§ Extracted information
———

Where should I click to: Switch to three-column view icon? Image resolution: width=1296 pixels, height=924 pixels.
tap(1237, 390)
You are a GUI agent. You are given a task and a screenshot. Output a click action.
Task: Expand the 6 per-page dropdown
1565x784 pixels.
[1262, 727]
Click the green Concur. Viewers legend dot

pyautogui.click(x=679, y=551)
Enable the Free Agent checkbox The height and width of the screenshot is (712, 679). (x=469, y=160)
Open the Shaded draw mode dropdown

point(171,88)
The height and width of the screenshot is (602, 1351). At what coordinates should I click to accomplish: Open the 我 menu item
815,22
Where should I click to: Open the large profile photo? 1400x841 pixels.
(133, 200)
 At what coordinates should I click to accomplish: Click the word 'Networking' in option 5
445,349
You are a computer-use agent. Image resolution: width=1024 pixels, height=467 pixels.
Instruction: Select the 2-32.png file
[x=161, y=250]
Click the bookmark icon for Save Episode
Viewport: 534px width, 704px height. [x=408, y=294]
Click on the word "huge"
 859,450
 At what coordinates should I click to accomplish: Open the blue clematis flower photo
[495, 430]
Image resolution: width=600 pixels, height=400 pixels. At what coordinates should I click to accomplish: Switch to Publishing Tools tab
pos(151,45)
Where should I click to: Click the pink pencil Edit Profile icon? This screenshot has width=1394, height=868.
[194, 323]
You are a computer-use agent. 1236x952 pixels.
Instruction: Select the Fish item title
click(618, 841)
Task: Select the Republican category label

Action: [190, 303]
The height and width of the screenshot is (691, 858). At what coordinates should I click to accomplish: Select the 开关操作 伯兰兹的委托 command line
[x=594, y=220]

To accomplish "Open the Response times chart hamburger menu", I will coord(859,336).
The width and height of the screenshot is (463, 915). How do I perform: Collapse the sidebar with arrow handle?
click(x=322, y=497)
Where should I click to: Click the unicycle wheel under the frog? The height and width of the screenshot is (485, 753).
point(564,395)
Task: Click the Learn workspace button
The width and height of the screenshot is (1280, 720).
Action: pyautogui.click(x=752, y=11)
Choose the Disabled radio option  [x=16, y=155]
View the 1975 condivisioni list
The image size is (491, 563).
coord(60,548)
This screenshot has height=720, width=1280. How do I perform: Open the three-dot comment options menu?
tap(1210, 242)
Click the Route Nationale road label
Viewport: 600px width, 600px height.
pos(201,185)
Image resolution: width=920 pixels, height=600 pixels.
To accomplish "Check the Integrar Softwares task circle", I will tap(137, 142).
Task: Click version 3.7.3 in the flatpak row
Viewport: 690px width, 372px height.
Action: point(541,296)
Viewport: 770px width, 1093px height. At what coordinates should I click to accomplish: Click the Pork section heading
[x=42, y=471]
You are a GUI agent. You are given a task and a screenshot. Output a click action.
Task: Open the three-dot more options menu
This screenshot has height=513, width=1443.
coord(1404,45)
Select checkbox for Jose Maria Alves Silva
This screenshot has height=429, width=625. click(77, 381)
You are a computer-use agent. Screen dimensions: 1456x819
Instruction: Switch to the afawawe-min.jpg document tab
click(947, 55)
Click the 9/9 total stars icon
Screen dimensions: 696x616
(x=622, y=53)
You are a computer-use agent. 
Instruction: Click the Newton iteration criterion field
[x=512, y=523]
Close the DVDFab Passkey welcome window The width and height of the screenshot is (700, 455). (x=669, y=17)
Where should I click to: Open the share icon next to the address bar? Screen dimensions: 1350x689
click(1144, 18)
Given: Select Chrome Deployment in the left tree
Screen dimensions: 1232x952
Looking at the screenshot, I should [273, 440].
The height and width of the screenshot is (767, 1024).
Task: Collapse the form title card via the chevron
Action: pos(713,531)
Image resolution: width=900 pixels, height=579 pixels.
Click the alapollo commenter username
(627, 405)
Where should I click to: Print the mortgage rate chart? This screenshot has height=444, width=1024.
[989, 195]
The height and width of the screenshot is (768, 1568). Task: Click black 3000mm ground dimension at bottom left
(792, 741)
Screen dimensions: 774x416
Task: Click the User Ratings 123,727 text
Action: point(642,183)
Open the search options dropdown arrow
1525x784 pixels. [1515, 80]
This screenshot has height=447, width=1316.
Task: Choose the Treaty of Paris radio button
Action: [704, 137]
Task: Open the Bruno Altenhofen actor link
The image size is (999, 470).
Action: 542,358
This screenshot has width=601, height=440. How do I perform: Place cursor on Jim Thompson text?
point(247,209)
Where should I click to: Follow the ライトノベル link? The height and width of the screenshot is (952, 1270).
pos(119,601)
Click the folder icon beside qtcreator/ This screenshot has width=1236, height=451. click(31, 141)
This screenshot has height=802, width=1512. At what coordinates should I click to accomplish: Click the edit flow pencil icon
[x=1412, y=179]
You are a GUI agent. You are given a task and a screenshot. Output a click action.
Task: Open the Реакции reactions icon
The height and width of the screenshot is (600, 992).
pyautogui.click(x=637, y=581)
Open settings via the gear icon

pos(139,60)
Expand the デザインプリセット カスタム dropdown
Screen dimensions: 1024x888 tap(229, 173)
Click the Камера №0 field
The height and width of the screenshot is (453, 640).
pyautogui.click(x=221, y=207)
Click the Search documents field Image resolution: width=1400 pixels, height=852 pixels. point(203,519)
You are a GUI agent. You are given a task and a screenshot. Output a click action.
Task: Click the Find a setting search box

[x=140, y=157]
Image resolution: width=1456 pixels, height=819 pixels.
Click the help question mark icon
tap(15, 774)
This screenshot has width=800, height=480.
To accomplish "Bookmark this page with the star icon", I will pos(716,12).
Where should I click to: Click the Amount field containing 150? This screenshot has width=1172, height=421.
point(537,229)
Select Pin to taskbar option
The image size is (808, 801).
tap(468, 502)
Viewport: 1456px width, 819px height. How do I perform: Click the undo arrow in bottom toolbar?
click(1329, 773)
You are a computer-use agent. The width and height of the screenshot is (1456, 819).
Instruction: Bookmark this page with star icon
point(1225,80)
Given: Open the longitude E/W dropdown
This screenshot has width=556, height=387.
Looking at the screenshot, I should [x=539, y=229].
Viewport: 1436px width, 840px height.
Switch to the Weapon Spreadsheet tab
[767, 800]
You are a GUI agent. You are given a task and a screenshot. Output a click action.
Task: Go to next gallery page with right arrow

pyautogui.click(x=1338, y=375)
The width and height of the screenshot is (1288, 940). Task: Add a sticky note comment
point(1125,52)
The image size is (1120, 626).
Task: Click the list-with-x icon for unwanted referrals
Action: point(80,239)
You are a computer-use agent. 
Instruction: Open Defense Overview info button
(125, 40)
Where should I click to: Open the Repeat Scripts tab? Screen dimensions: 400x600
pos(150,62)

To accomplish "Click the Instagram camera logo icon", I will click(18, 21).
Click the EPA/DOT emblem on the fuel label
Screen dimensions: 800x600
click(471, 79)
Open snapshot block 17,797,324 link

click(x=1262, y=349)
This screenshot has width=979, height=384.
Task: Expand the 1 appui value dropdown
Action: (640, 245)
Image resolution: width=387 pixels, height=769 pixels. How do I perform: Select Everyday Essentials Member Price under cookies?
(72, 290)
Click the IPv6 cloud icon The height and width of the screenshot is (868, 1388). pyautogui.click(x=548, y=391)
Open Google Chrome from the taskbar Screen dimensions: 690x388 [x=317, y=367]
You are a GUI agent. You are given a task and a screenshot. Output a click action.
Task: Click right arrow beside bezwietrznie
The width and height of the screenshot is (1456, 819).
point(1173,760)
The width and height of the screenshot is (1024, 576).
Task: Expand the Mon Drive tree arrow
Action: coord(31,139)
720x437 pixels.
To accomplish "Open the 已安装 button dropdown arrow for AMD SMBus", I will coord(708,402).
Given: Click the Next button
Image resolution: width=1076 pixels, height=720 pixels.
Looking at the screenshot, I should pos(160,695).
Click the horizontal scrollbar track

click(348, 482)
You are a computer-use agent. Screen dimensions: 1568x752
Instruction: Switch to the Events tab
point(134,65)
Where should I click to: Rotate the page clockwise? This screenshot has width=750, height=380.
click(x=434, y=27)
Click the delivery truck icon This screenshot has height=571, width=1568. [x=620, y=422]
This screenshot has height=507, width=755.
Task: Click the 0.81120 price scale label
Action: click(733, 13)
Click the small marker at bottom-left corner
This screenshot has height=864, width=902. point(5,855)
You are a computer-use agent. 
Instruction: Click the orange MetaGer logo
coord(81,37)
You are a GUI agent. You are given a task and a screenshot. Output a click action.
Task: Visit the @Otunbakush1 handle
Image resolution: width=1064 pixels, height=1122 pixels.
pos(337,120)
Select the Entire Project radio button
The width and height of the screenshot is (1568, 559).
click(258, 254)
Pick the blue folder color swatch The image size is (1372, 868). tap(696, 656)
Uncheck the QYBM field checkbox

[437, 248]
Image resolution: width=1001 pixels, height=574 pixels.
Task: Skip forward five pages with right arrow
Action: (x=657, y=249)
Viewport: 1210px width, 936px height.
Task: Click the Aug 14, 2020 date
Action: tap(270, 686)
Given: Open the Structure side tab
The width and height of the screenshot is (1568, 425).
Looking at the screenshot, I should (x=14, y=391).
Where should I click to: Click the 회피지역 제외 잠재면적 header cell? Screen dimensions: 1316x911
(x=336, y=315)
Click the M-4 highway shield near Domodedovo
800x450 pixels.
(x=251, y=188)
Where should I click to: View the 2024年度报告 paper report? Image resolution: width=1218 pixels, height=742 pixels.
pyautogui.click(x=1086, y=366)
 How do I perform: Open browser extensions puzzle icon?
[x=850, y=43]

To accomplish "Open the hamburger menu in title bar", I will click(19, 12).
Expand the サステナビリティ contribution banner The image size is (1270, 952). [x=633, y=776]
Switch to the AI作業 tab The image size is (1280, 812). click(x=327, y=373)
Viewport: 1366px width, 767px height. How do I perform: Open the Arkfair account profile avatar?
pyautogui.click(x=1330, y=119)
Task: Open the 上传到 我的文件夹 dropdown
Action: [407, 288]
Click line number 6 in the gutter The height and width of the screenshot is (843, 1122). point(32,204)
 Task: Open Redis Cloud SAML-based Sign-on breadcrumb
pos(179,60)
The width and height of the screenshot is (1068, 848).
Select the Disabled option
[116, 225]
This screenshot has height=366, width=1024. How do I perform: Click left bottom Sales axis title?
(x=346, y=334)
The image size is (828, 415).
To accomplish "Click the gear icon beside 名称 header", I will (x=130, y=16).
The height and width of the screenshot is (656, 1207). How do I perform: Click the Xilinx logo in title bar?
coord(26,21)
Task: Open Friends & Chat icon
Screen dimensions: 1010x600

———

§ Stated problem
Put every line from the one containing "At what coordinates should I click to accomplish: Open the blue" through the one containing "Action: [190, 303]", both included, into a JSON list of strings. Use one string per line and skip blank lines.

§ Final result
[
  " At what coordinates should I click to accomplish: Open the blue clematis flower photo",
  "[495, 430]",
  "Image resolution: width=600 pixels, height=400 pixels. At what coordinates should I click to accomplish: Switch to Publishing Tools tab",
  "pos(151,45)",
  "Where should I click to: Click the pink pencil Edit Profile icon? This screenshot has width=1394, height=868.",
  "[194, 323]",
  "You are a computer-use agent. 1236x952 pixels.",
  "Instruction: Select the Fish item title",
  "click(618, 841)",
  "Task: Select the Republican category label",
  "Action: [190, 303]"
]